From August 31 to September 4, fr. Laurent Zoungrana , General Vicar of the Order, will attend the XIX meeting of camillian formators who live and work in the Pan-American area.
On 12-14 October, at the generalate house on Rome, Fr. Leocir will chair the third meeting of the Central Economic Commission.
He will then go to Quito (Ecuador) to take part in the International Congress on Palliative Care.
With the General Consultor Fr. Aris Miranda (who will already be in Thailand on 19-24 October of this year for the forum of leaders of the Camillian Task Force), Fr. Leocir will visit our religious brothers of the Camillian communities of Indonesia (from 4 November onwards) and in Australia.
On 25-27 November, Fr. Leocir will take part in the Union of Superior Generals in Rome.
LOOK AT THE ATTACHMENT IN THE FOLDER
THE DAUGHTERS OF ST CAMILLUS
After Colombia, Mexico and Chile, the journey of Mother Zélia continued in Brazil before she returned to Italy. LOOK AT THE PHOTOS HERE
DECISIONS OF THE GENERAL CONSULTA
Fr.
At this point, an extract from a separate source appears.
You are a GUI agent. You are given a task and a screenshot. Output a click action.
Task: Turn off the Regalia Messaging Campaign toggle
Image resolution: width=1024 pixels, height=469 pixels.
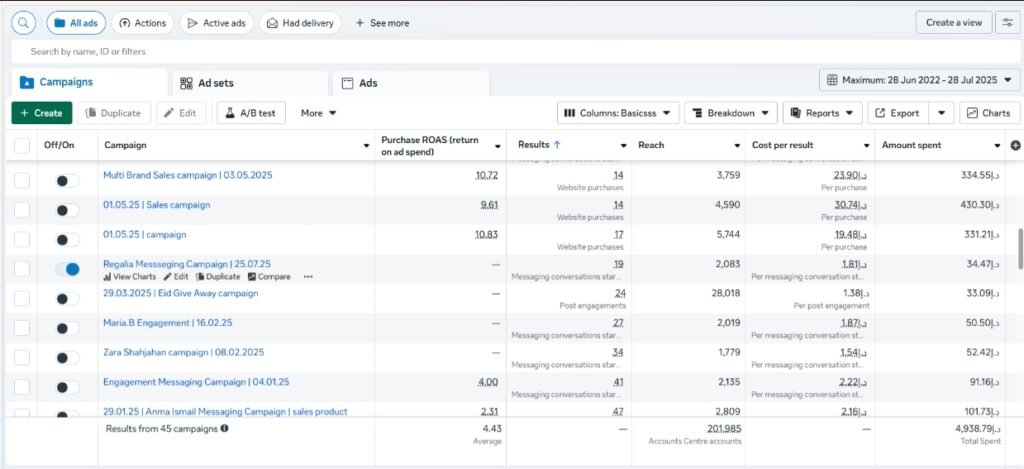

Antonio Puca has been appointed the representative of the Provinces of Italy for the section of ministry.
The three camillian religious of the Vice-Province of Burkina Faso, Mali-vla-défaa Hermann Kpiele Somda, Wénébé Benjamin Zoungrana and Ferdinand Nana, have been admitted to the perpetual profession of their religious vows.
DECEASED RELIGIOUS
‘See, now they vanish, the faces and places, with the self which, as it could, loved them. To become renewed, transfigured, in another pattern’ (T.S. Eliot)
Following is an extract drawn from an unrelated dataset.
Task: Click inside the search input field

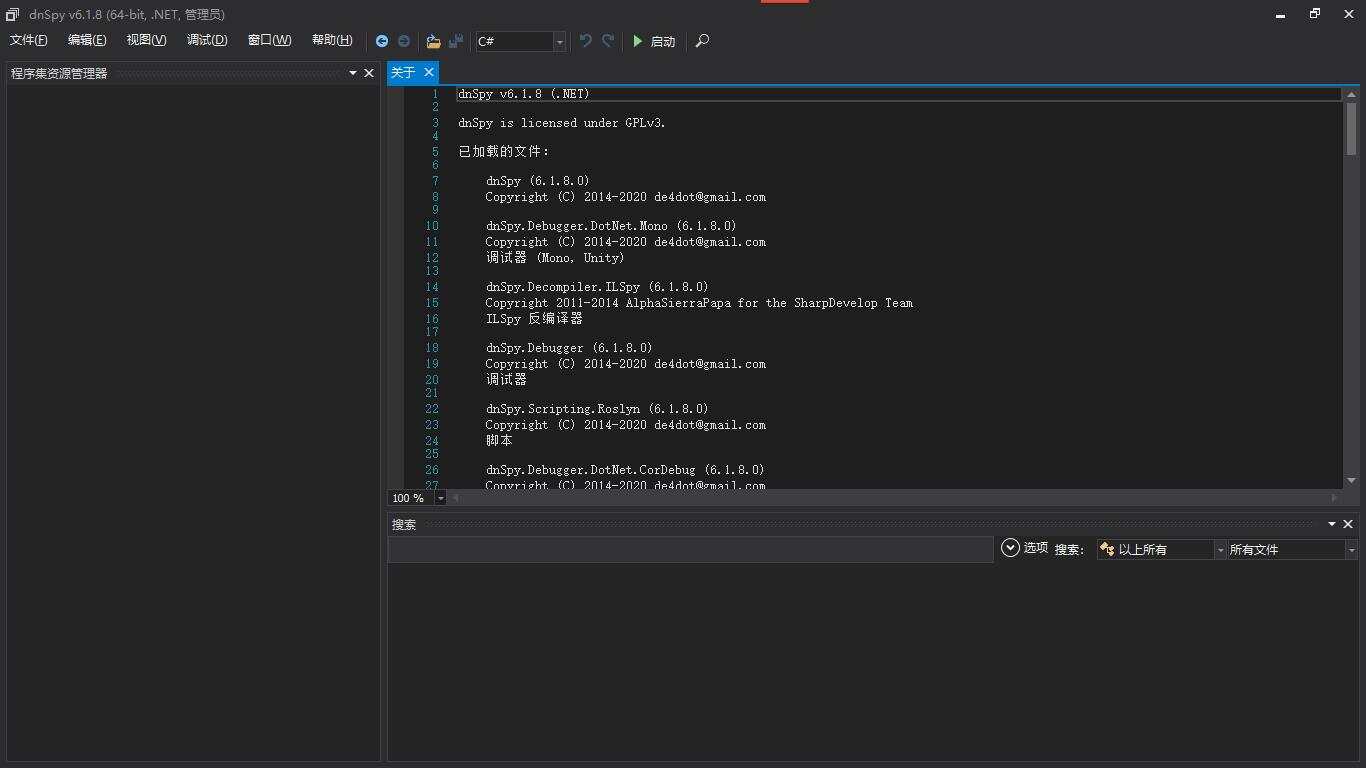Action: (690, 549)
Our religious brothers of the Province of Germany announce the death of Fr. Christian Frings – aged 82 – which took place on 23 August in the community of Fribourg.
The confreres of the North-Italian Province announce the death of fr. Pietro Merlo – 85 years. He died on Saturday, August 29 in the Camillian community of Venezia-Lido .
‘Now they live in Christ whom they met in the Church, followed in our vocation, and served in the sick and the suffering. Trusting that the Lord, the Holy Virgin our Queen, St. Camillus, the Blessed Luigi Tezza and the Blessed Giuseppina Vannini, and our deceased religious brothers and sisters, will welcome them in their midst, we commend them in our prayers, remembering them with affection, esteem and gratitude’.